─── Extracto del documento ───

Por Miguel Cane
Había una vez, hace mucho tiempo, un director de cine llamado Ridley Scott, que parecía ser un posible heredero de la estafeta de Kubrick, cuando éste se retirara del cine — o muriera, lo que finalmente ocurrió después del rodaje de Eyes Wide Shut en 1999—. Un cineasta comprometido con su estilo visual, iconoclasta y visionario.
Su primer largometraje, Los duelistas (1977), se ambientaba en el siglo XIX, y retrataba con belleza la historia de la rivalidad de dos soldados napoleónicos —Keith Carradine y Harvey Keitel — a lo largo de varios años; muchos críticos de la época hallaron vasos comunicantes con Barry Lyndon y a Scott, que hasta entonces había hecho su carrera dirigiendo comerciales para televisión, se le auguró un futuro promisorio. Éste pareció llegar con su siguiente película: Alien, estrenada en 1979. Tomando elementos clásicos de otras cintas de ciencia ficción, contaba la historia de la nave comercial Nostromo —el propio Scott describió a la nave y su tripulación como “traileros en el espacio exterior”—, que es desviada de su ruta para atender una petición de socorro en un planeta deshabitado. Lo que encuentran son los restos de una nave largamente abandonada y una provisión de misteriosos huevos. Lo que se gesta en esos huevos es lo que acabaría por convertirse en una de las figuras más icónicas del cinema moderno; del mismo modo en que Sigourney Weaver, en aquel entonces una joven actriz sin experiencia en cine —aunque sí en teatro—, se convirtió en leyenda.
Después de algunos filmes notables y relevantes, que se asentaron como parte de la historia del cine, como Blade Runner (1982) o Thelma y Louise (1991), Scott empezó a —por ponerlo de un modo amable— perder el estilo. Nada de lo que hizo después, ni siquiera la oscarizada Gladiador (2000) o la popular Hannibal (2001), pedestre secuela de El silencio de los inocentes que Jonathan Demme y Jodie Foster rechazaron por burda, lograron devolverle el brillo ausente a su filmografía, misma que se empezó a salpicar con películas mediocres –como Cruzada (2005) o Robin Hood (2010)— o de plano malas —como la infame El consejero (2013) o Éxodo: Dioses y Reyes (2014), ambas repelentes pese a los elencos involucrados.

─── Fragmentos de datos ───

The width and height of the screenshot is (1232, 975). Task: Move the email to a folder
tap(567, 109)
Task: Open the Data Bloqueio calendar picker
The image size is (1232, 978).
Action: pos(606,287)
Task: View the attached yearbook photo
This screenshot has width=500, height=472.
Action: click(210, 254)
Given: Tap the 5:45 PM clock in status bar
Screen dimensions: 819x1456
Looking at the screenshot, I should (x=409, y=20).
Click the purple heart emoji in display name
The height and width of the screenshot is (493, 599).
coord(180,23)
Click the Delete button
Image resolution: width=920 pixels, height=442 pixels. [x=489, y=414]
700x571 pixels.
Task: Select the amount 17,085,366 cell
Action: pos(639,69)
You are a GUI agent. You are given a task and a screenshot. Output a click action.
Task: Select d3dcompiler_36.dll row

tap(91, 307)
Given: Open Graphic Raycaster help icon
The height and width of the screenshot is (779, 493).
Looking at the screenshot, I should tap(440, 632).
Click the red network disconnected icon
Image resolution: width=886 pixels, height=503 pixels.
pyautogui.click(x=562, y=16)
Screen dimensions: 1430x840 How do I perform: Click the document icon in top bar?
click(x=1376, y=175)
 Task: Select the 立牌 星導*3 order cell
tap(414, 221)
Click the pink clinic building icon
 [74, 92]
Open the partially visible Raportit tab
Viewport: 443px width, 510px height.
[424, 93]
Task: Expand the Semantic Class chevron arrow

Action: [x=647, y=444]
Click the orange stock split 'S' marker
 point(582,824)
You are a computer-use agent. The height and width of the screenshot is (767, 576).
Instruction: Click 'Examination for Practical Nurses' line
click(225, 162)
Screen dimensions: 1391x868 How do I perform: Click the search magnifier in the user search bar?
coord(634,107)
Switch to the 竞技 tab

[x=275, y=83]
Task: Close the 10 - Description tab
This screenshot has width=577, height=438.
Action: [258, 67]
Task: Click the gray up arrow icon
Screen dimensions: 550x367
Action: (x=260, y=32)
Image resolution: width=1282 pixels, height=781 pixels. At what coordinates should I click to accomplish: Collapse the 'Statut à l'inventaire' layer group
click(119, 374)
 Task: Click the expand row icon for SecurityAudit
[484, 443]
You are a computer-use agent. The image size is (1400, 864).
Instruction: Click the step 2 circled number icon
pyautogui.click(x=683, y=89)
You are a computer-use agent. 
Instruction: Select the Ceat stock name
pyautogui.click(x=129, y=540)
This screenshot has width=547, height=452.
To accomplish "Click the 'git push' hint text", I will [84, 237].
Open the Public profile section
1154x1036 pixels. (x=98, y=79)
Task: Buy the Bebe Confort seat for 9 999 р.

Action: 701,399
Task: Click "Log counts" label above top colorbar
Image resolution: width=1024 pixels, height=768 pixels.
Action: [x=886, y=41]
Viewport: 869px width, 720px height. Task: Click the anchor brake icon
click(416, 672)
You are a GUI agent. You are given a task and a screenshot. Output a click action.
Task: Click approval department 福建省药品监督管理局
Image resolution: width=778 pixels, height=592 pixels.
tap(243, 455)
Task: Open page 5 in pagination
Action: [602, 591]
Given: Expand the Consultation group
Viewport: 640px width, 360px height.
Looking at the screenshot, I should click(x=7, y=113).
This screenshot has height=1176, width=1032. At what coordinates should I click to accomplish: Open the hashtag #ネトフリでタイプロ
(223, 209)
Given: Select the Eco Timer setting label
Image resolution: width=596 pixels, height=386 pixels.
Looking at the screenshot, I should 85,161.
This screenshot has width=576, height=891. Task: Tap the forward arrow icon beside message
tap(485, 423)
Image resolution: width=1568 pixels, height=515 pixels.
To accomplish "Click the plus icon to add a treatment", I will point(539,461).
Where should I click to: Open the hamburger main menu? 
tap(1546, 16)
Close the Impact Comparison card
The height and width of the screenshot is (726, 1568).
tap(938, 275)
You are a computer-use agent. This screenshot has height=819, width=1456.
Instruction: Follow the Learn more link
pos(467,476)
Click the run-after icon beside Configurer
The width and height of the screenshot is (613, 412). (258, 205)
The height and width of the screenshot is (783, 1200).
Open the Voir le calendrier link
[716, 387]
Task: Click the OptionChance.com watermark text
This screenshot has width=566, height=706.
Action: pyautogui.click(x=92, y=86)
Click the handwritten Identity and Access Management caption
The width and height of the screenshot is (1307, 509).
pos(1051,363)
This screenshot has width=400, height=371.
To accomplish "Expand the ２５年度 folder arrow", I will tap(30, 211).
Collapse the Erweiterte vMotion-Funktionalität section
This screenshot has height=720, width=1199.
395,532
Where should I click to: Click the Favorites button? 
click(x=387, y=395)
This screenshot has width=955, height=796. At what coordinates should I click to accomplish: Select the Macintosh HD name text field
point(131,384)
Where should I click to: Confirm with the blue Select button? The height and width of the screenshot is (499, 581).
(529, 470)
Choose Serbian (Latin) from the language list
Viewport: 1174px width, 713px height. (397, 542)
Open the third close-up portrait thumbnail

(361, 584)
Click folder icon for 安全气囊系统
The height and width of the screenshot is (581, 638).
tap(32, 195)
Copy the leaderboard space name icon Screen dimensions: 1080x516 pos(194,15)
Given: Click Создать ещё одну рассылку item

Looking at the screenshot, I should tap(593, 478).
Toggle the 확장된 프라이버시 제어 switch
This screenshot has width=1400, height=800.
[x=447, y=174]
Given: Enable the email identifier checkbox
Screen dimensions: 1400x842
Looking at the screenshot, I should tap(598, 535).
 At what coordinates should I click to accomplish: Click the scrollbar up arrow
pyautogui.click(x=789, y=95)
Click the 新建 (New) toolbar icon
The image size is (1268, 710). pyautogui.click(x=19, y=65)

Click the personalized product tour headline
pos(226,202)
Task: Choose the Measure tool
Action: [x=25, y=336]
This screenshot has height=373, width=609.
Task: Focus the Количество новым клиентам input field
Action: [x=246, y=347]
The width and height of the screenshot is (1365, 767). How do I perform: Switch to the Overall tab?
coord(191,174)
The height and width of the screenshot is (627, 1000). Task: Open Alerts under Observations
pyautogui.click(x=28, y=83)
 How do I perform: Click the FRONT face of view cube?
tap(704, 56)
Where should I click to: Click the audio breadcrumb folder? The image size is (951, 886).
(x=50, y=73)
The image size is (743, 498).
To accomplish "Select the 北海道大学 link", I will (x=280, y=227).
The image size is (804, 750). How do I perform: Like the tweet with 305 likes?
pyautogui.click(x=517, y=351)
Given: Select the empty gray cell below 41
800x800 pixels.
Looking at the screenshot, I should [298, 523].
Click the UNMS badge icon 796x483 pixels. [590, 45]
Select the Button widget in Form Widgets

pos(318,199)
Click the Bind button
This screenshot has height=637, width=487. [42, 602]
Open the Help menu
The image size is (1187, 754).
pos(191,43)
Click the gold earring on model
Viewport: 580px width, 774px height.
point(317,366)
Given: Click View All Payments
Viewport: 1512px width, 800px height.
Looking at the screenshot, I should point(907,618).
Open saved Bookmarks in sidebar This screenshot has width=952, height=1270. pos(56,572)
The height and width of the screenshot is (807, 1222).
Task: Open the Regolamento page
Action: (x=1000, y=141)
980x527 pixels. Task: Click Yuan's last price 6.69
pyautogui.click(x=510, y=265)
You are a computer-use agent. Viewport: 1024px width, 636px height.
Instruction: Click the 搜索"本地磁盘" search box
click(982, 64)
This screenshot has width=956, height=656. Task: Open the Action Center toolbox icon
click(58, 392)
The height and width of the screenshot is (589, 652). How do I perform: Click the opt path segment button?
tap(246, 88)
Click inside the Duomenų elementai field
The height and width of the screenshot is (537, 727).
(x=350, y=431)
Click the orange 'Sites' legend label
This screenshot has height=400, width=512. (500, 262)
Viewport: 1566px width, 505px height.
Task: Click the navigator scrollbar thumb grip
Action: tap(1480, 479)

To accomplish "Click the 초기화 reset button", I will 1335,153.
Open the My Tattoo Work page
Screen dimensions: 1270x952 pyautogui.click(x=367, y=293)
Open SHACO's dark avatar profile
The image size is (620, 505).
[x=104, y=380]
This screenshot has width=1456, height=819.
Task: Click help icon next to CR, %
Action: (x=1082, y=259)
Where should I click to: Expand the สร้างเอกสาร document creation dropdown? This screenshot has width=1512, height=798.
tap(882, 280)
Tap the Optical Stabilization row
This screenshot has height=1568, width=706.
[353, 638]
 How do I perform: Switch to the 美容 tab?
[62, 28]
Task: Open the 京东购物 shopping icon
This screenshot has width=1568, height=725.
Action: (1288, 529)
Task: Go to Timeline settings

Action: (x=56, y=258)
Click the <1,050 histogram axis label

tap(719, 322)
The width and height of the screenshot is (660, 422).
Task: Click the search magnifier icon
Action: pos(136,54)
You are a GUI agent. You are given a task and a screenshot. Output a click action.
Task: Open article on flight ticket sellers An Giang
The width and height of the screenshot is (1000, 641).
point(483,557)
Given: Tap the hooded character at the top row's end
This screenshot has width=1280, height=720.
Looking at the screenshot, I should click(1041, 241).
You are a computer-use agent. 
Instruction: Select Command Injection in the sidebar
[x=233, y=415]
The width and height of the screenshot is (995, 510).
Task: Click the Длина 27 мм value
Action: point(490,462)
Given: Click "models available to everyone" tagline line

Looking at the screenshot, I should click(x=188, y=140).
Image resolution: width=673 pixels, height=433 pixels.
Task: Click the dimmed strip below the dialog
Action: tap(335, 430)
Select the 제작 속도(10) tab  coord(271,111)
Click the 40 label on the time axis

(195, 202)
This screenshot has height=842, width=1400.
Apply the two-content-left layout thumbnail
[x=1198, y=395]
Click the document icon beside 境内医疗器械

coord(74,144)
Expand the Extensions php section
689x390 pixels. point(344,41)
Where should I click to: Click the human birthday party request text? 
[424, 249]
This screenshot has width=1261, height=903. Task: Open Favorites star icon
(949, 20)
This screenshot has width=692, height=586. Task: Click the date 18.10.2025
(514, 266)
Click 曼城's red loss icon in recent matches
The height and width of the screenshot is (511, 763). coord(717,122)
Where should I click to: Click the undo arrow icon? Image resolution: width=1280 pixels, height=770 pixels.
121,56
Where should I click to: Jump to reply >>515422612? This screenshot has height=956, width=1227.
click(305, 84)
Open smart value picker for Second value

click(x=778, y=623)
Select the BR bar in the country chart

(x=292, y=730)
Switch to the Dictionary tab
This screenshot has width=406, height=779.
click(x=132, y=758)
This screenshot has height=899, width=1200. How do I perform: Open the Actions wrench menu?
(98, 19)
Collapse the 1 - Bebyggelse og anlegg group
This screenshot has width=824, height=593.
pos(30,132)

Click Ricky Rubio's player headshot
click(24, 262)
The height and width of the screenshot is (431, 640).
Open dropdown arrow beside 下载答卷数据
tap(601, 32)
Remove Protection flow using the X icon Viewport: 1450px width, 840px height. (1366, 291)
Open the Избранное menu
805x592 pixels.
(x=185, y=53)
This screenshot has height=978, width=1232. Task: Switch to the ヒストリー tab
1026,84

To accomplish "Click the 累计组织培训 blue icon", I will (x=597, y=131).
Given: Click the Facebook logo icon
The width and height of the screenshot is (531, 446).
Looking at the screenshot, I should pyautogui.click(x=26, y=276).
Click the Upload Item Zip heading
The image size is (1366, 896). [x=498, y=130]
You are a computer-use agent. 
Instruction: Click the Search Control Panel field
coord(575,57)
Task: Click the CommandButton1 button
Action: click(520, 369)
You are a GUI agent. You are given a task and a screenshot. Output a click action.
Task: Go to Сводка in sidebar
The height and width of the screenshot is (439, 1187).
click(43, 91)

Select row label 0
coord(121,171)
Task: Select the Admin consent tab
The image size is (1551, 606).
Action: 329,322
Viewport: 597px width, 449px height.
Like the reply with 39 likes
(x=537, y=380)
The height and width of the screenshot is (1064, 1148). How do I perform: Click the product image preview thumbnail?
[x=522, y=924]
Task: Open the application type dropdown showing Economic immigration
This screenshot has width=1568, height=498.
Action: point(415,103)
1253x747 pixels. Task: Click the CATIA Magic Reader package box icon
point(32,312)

───

(Objetivo del ejercicio) Continúa el texto sobre la carrera cinematográfica de Ridley Scott a partir de su última oración.

(Respuesta a la tarea)
Ahora, Scott regresa al espacio exterior; no es un territorio que hubiera abandonado, de hecho. En 2015 presentó The Martian, que de algún modo lo congració con la crítica después de muchos años de extrañamiento y lo volvió a llevar a las listas de mejores películas del año y en 2012 había explorado de nuevo el universo de Alien, con Prometheus, una cinta bellamente ejecutada, con un guión tan confuso que terminaba por desperdiciar a los personajes y hundir el trabajo del director (yo soy de los que culpa de este aborto a Damon Lindelof, que revisó el primer guión creado por Jon Spaiths y lo echó a perder metiéndole una serie de secuencias de acción que tiraron por la borda el desarrollo de personajes y, de paso, salpicándola con rollos dizque New Age).
La cinta que ahora nos ocupa es Alien: Covenant, una secuela directa de Prometheus, pero también sirve como una especie de puente con la franquicia de Alien —que tuvo, hasta ahora, tres secuelas y un par de spin-offs versus Predator, pero no hablaremos de eso, para no causar más confusión.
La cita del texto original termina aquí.